## What is asked
1) According to the mailing-list reply, what is the only thing BufferGetLSNAtomic adds?
2) From the mailing-list reply, copy out everything from "Is there a way" down to "and use BufferGetLSNAtomic()".

Re: [PATCH] Assert that the correct locks are held when calling PageGetLSN()

From: Jacob Champion <pchampion(at)pivotal(dot)io>
To: Michael Paquier <michael(dot)paquier(at)gmail(dot)com>
Cc: Asim Praveen <apraveen(at)pivotal(dot)io>, Alvaro Herrera <alvherre(at)alvh(dot)no-ip(dot)org>, Robert Haas <robertmhaas(at)gmail(dot)com>, PostgreSQL mailing lists <pgsql-hackers(at)postgresql(dot)org>, Kevin Grittner <kgrittn(at)gmail(dot)com>
Subject: Re: [PATCH] Assert that the correct locks are held when calling PageGetLSN()
Date: 2017-11-07 17:26:58
Message-ID: CABAq_6G3TGnBLFRrMXsO8Z_p8eF1atjTj0J4QVG+TQ9c0_S-Tw@mail.gmail.com
Views: Raw Message | Whole Thread | Download mbox | Resend email
Thread:
Lists: pgsql-hackers

Hi Michael,

On Mon, Nov 6, 2017 at 6:18 PM, Michael Paquier
<michael(dot)paquier(at)gmail(dot)com> wrote:
> Did you really test WAL replay?

Is there a way to test this other than installcheck-world? The only
failure we've run into at the moment is in the snapshot-too-old tests.
Maybe we're not configuring with all the tests enabled?

>> The assertion added caught at least one code path where TestForOldSnapshot
>> calls PageGetLSN without holding any lock. The snapshot_too_old test in
>> "check-world" failed due to the assertion failure. This needs to be fixed,
>> see the open question in the opening mail on this thread.
>
> Good point. I am looping Kevin Grittner here for his input, as the
> author and committer of old_snapshot_threshold. Things can be
> addressed with a separate patch by roughly moving the check on
> PageGetLSN() to TestForOldSnapshot_impl() and use BufferGetLSNAtomic()
> instead.

It still doesn't pass the tests, as not all code paths ensure that a
content lock is held before calling TestForOldSnapshot.
BufferGetLSNAtomic only adds the spinlock.

## Information supplied
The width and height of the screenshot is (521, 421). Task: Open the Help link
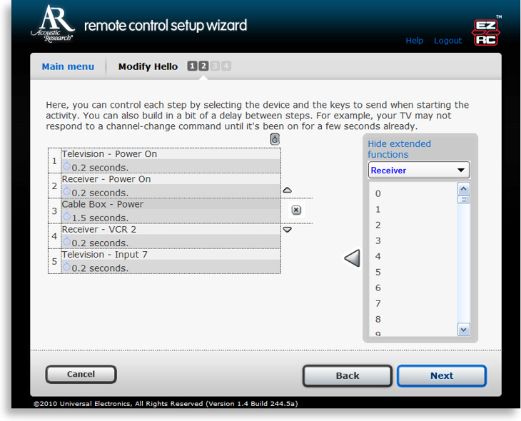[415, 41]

---

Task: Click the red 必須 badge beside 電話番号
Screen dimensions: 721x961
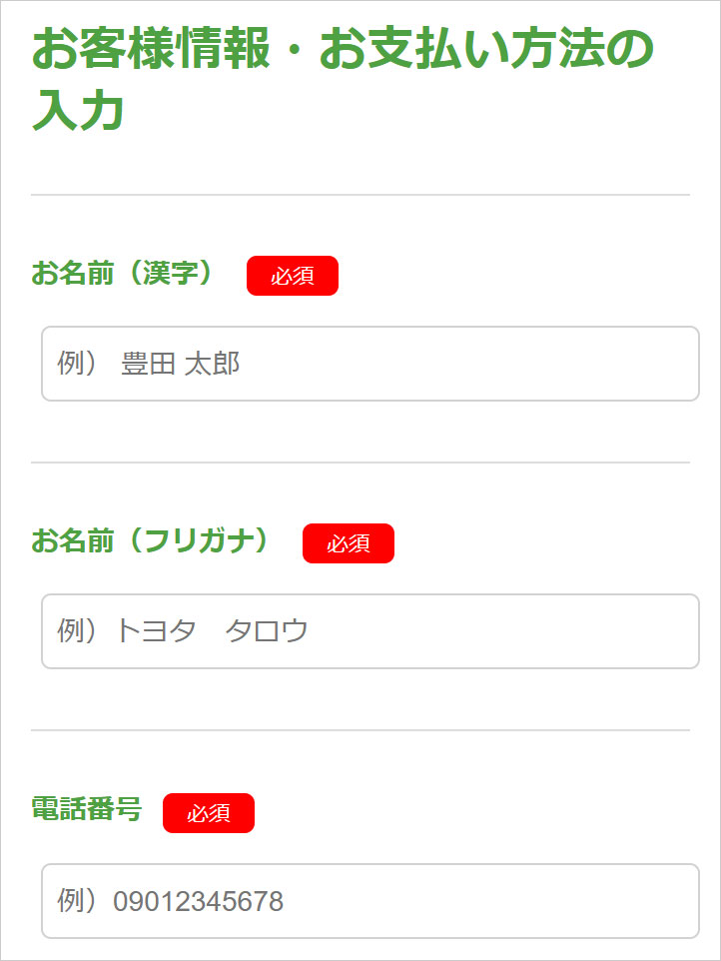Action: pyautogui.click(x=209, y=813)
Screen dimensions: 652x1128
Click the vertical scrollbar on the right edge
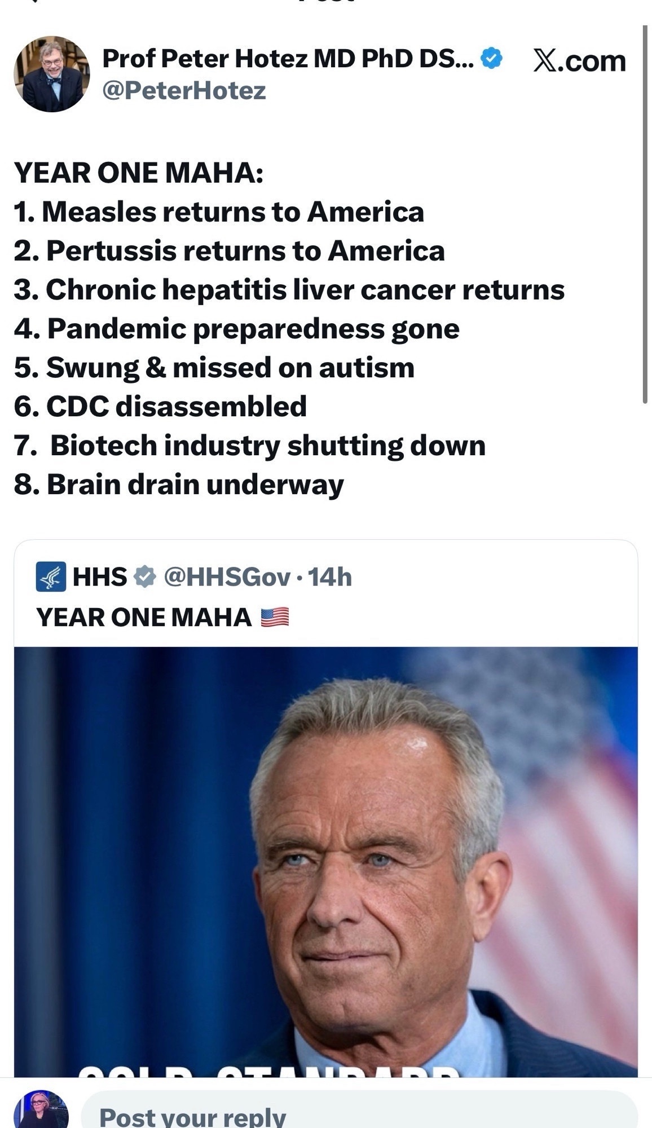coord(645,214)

## Full answers
1) Only the spinlock.

2)
Is there a way to test this other than installcheck-world? The only
failure we've run into at the moment is in the snapshot-too-old tests.
Maybe we're not configuring with all the tests enabled?

>> The assertion added caught at least one code path where TestForOldSnapshot
>> calls PageGetLSN without holding any lock. The snapshot_too_old test in
>> "check-world" failed due to the assertion failure. This needs to be fixed,
>> see the open question in the opening mail on this thread.
>
> Good point. I am looping Kevin Grittner here for his input, as the
> author and committer of old_snapshot_threshold. Things can be
> addressed with a separate patch by roughly moving the check on
> PageGetLSN() to TestForOldSnapshot_impl() and use BufferGetLSNAtomic()